Assuming for the purposes of argument that the transfer of title to the insurance policies is the subject of the tax, the act is not unconstitutional. New York Trust Co. v. Eisner, supra; Knowlton v. Moore, supra; Cahen v. Brewster, 203 U.S. 543; Stockdale v. The Insurance Companies, 20 Wall. 323; Billings v. United States, 232 U.S. 261; Magoun v. Ill. Trust Sav. Bank, 170 U.S. 283; Flint v. Stone Tracy Co., 220 U.S. 107, 145, 158, 169; Keeney v. New York, 222 U.S. 525, 536. The provisions effecting the collection of the tax do not affect its nature or render the act unconstitutional. There is nothing to indicate that any change in the nature of the tax was contemplated; none of the sections concern the imposition of the tax; they are merely details deemed proper for the effectual and practical operation of the law. Flint v. Stone Tracy Co., supra; In re Inman's Estate, 101 Or. 182, 199 P. 615. The matter of who pays the tax is not primarily important. It is a matter which does not concern the Government. New York Trust Co. v. Eisner, supra; Edwards v. Slocum, 264 U.S. 61.

State cases holding retroactive excise laws unconstitutional are not in point. In the first place, such cases are decided under constitutional restrictions applicable to States but not to Congress. A State may not so legislate, whether in the form of taxation or otherwise, as to impair a vested right. To do so is to violate the constitutional limitations which prohibit the State from impairing the obligations of a contract. It is doubtful that this limitation prevents the imposition of a retroactive excise by a State. Nickel v. Cole, 256 U.S. 222. Certainly there is no such limitation upon the power of Congress. Its power to tax is exhaustive, and if the imposition be a tax, then, although it impair the obligations of contracts or interfere with vested rights, it is, nevertheless, valid. License Tax Cases, 5 Wall. 462; United States v. Singer, 15 Wall. 111; Knowlton v. Moore, supra; Patton v. Brady, 184 U.S. 608; Mc Cray v. United States, 195 U.S. 27; Flint v. Stone Tracy Co., supra; Billings v. United States, supra; Brushaber v. Union Pac. R.R. Co. 240 U.S. 1; United States v. Doremus, 249 U.S. 86.

The statute by its expressed words does not tax the transfer of policies. Furthermore, neither the policies nor their value are included in the gross estate. Their transfer, issuance, or assignment are entirely immaterial. What is included is the "amount receivable" — the money. Regardless of who owned the policies at the date of Mr.
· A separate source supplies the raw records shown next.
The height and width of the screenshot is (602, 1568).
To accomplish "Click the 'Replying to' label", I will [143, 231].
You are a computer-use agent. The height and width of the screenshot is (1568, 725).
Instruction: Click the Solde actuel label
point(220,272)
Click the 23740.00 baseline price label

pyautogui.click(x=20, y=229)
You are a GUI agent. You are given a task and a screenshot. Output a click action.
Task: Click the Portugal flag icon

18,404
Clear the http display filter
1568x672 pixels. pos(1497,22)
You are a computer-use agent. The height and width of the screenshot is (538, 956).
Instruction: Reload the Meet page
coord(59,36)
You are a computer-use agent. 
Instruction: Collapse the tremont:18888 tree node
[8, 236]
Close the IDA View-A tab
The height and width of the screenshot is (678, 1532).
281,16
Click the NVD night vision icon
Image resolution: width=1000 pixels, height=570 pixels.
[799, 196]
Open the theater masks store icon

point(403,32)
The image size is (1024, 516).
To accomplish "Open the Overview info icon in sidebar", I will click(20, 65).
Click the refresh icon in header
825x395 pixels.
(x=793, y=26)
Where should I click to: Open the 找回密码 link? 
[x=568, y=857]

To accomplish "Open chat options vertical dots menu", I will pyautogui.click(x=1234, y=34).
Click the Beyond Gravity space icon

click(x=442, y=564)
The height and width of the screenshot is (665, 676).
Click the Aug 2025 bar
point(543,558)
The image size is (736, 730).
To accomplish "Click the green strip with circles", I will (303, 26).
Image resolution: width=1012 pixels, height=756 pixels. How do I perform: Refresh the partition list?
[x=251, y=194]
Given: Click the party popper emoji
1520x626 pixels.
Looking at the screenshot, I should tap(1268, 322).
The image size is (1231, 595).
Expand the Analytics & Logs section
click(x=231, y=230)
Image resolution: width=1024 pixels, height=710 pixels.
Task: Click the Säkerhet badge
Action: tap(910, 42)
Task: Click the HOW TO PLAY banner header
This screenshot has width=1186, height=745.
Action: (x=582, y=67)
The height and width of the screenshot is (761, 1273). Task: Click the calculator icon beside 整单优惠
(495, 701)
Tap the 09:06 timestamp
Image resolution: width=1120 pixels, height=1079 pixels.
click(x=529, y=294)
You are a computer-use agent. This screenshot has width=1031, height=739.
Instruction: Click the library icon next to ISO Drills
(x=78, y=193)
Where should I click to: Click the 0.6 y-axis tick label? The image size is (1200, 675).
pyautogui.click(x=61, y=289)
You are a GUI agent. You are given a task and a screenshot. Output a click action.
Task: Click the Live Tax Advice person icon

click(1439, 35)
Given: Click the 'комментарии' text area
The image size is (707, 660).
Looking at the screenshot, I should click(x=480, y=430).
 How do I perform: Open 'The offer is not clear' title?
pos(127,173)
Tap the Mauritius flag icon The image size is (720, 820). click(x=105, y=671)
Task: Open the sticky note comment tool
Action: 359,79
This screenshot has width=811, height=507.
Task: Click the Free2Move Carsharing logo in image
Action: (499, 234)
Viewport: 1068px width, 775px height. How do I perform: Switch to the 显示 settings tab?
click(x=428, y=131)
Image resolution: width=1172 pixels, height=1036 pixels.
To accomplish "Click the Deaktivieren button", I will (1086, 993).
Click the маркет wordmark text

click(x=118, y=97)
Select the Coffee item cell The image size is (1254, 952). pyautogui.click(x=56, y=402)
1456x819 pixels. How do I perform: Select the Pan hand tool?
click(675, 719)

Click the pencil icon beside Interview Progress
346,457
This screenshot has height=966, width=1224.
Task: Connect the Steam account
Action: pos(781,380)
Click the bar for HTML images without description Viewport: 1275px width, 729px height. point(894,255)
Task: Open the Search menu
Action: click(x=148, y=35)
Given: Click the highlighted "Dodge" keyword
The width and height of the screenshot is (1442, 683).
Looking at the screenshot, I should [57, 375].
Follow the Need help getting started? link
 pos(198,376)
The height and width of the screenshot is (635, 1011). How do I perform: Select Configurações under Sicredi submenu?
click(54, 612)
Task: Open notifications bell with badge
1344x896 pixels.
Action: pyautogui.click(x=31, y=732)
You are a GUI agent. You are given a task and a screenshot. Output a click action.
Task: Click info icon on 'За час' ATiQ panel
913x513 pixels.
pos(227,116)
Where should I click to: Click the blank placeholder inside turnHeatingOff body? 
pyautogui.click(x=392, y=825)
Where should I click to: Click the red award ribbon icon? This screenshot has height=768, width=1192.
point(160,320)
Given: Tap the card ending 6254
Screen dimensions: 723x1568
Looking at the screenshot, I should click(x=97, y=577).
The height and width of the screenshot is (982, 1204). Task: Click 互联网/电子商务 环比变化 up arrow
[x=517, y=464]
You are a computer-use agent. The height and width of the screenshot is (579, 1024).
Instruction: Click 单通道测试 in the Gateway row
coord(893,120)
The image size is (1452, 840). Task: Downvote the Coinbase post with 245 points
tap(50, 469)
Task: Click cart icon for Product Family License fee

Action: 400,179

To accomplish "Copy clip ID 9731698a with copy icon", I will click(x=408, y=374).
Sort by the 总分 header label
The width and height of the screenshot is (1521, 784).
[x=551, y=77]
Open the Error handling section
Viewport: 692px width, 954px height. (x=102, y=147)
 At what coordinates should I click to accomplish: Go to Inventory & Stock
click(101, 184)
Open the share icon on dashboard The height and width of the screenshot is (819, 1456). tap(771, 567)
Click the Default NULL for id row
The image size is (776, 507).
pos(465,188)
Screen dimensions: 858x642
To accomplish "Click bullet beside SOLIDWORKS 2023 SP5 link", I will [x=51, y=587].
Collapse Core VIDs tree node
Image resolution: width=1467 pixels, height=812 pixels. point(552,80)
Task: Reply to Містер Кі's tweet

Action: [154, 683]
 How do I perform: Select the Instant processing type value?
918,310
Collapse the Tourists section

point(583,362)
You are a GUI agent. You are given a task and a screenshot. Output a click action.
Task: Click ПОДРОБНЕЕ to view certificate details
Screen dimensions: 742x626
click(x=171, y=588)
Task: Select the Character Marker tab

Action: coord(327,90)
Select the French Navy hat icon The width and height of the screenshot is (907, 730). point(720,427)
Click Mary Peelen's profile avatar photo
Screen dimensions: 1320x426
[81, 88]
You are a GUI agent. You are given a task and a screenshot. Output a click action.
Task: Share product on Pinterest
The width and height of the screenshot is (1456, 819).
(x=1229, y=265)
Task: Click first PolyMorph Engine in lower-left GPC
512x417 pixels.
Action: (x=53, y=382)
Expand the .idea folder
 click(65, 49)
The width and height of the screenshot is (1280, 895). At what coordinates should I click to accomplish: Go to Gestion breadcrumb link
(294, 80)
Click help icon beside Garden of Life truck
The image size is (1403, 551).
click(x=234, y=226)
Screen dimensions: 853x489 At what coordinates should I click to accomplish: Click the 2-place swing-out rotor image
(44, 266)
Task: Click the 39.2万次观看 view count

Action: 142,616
Frick's death, the moneys received were in substance the decedent's money, for it was the decedent's money that purchased the right to receive them, and that right was contingent upon the decedent's death. The amounts thus received were included under the statute, whether received by the beneficiaries or by the estate, the only difference being that when received by beneficiaries a part is exempt. The correct theory is that the decedent makes a gift, not of the policy but of his money (invested in insurance, it is true), and the gift is not complete until the money is received. For the purpose of measuring or levying a tax upon the transfer of the net estate, the moneys received by Mrs. and Miss Frick were a part of the Frick estate. They were accumulated or purchased by Henry C. Frick in his lifetime. The right to their possession and enjoyment was generated by his death precisely the same as the right to possession and enjoyment of a trust estate created by a testator to take effect upon his death is so generated. One can not receive money or property unless another part with it. A receipt is a part of a transfer. These moneys were in fact transferred after and because of Mr. Frick's death from the insurance companies to his wife and daughter. The statute does not say when the transfer shall occur, or from and to whom the moneys or property shall pass. It certainly does not contemplate that it shall pass from the decedent at the moment of and because of his death. True, the transfer mentioned is that of the estate of the decedent, but the decedent's estate is that which is made up of the elements expressly designated in the statute. Knowlton v. Moore, supra. The tax is levied on neither the policies nor their value, nor the moneys received under the insurance contracts. It is levied "upon the transfer of the net estate," and the generating cause — the cause which justifies the tax and to which it is attached — is the death of the decedent.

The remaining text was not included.